- [What the task requires]:
Give again, word for word, every line in the entries below from the line with "РАДИО (128, 2445)" up to and including the line with "[Канал crimea в МАКС]", and no other line.

- [Records provided]:
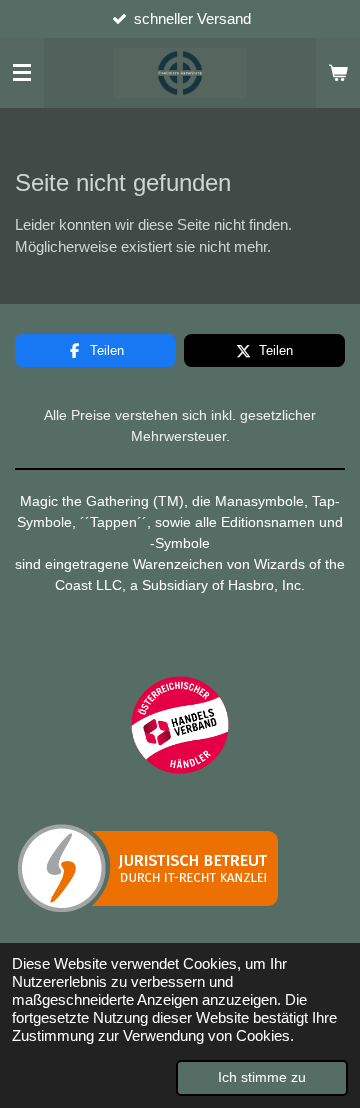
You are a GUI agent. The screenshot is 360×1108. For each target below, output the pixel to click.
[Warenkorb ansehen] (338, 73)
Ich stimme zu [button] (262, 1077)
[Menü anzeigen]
==
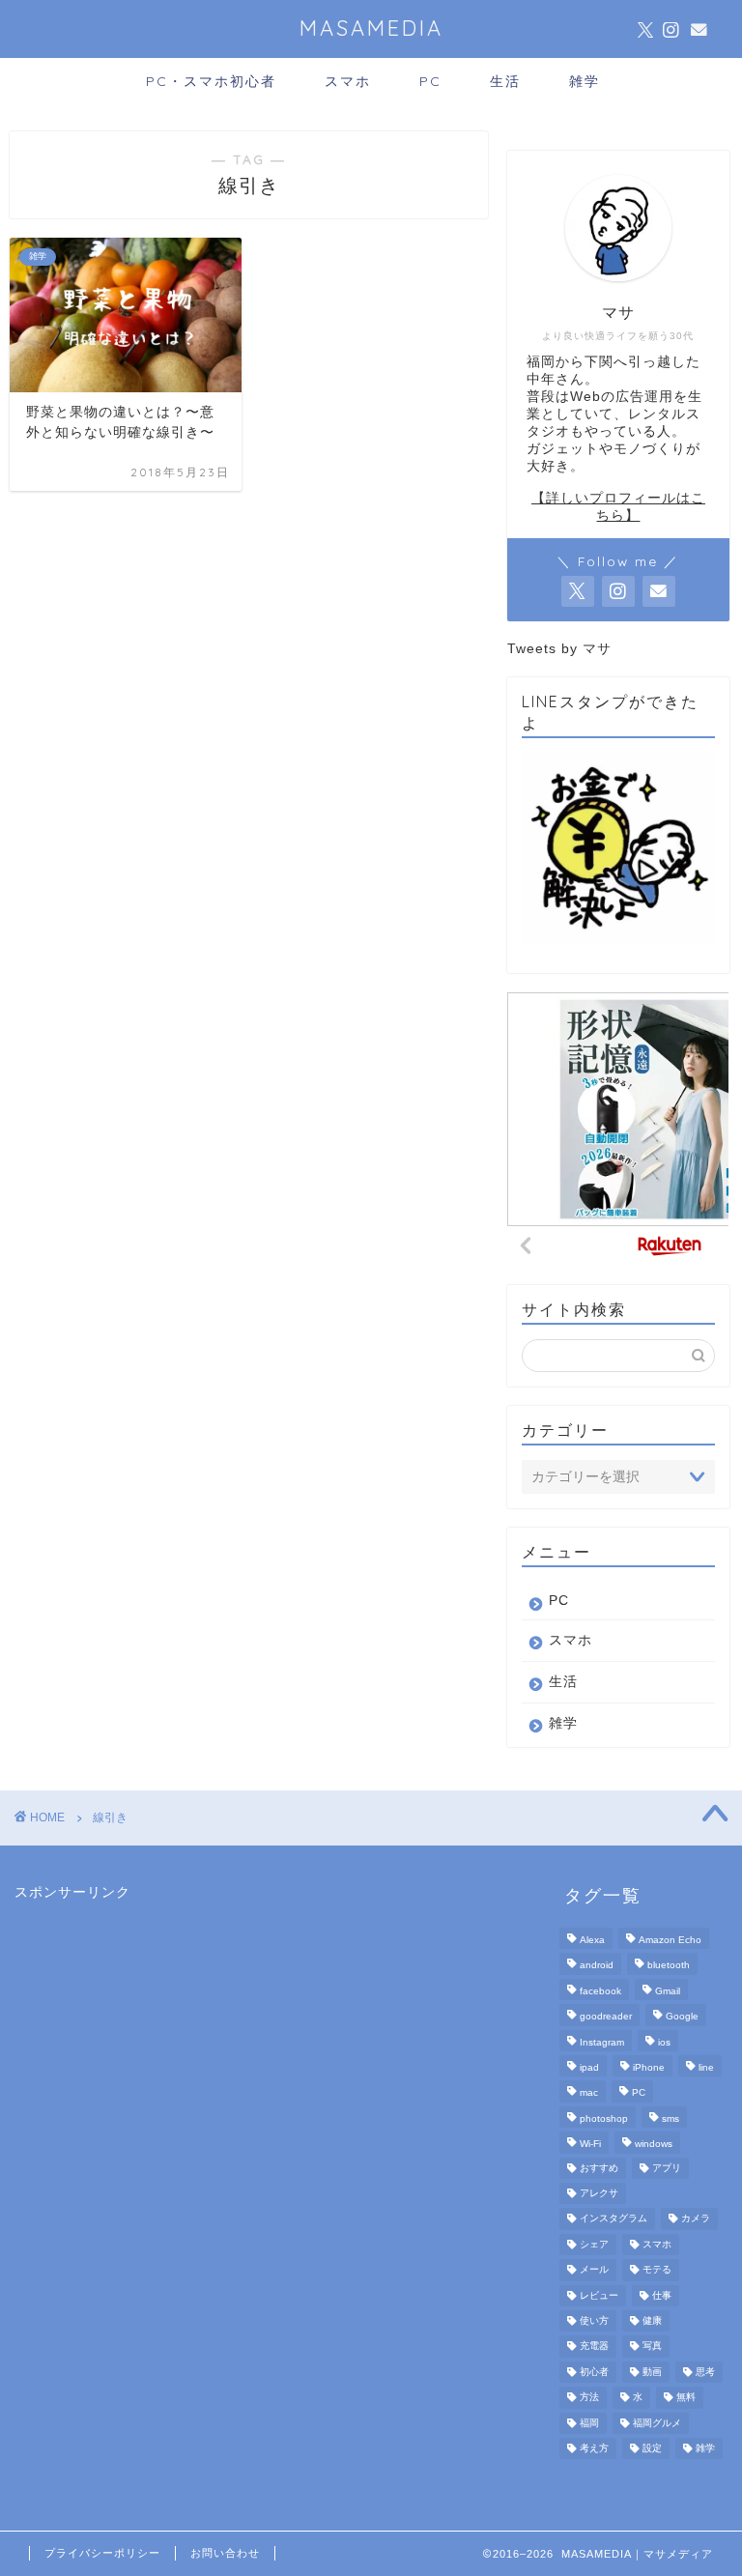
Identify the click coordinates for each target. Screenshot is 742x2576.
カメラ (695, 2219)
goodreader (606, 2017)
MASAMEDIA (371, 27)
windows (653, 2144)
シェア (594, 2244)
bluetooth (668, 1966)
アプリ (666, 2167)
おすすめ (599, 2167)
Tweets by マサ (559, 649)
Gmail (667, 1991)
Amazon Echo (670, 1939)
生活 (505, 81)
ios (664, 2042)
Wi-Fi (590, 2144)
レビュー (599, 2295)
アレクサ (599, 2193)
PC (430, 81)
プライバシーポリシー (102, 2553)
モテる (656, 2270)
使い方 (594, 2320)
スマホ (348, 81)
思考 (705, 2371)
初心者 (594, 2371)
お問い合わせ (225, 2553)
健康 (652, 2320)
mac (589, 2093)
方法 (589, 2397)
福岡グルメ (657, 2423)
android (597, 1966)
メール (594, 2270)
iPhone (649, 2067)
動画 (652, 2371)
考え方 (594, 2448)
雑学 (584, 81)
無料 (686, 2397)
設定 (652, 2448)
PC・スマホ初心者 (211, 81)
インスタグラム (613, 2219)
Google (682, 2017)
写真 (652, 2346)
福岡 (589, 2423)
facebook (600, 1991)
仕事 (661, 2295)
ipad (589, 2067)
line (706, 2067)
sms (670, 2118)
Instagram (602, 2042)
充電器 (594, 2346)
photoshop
* * *
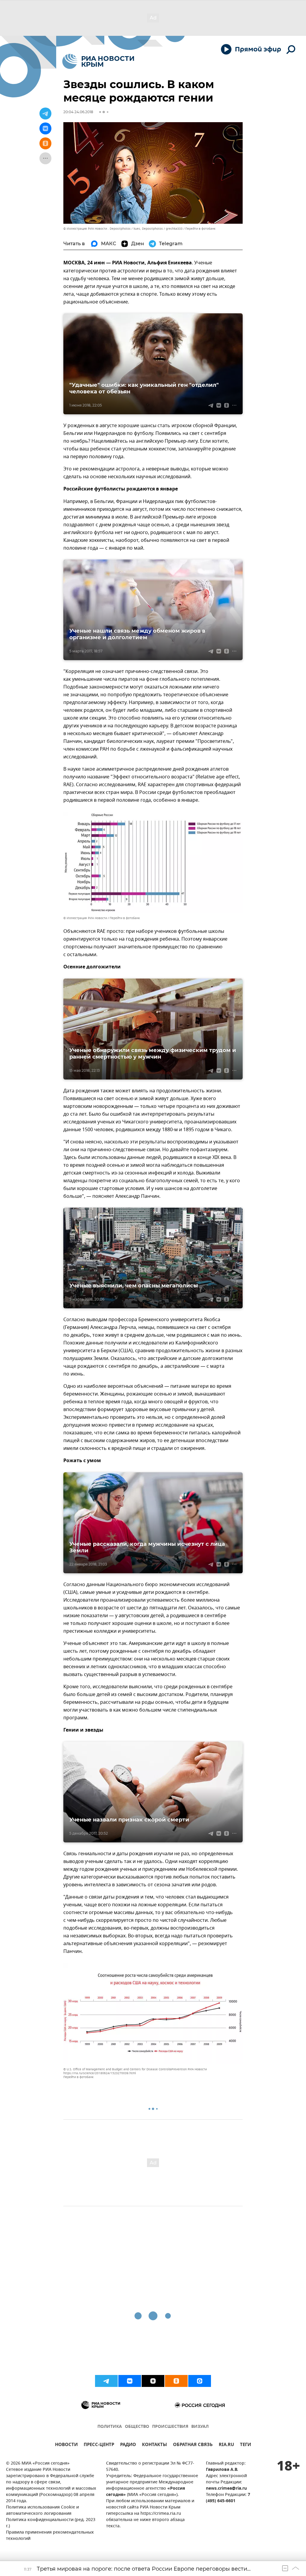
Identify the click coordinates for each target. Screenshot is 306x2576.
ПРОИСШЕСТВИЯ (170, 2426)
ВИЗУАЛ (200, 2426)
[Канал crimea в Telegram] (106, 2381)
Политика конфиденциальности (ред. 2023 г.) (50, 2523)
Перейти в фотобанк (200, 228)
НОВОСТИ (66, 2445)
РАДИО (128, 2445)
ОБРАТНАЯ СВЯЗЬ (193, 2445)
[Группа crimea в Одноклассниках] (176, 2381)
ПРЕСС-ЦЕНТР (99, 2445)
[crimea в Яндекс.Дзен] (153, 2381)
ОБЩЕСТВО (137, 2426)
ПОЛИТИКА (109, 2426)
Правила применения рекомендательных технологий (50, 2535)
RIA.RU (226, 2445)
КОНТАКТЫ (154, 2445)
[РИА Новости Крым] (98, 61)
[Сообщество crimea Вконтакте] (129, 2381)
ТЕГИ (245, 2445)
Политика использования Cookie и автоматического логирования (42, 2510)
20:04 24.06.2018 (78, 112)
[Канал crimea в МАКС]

- [Your response]:
РАДИО (128, 2445)
ОБРАТНАЯ СВЯЗЬ (193, 2445)
[Группа crimea в Одноклассниках] (176, 2381)
ПРЕСС-ЦЕНТР (99, 2445)
[crimea в Яндекс.Дзен] (153, 2381)
ОБЩЕСТВО (137, 2426)
ПОЛИТИКА (109, 2426)
Правила применения рекомендательных технологий (50, 2535)
RIA.RU (226, 2445)
КОНТАКТЫ (154, 2445)
[РИА Новости Крым] (98, 61)
[Сообщество crimea Вконтакте] (129, 2381)
ТЕГИ (245, 2445)
Политика использования Cookie и автоматического логирования (42, 2510)
20:04 24.06.2018 (78, 112)
[Канал crimea в МАКС]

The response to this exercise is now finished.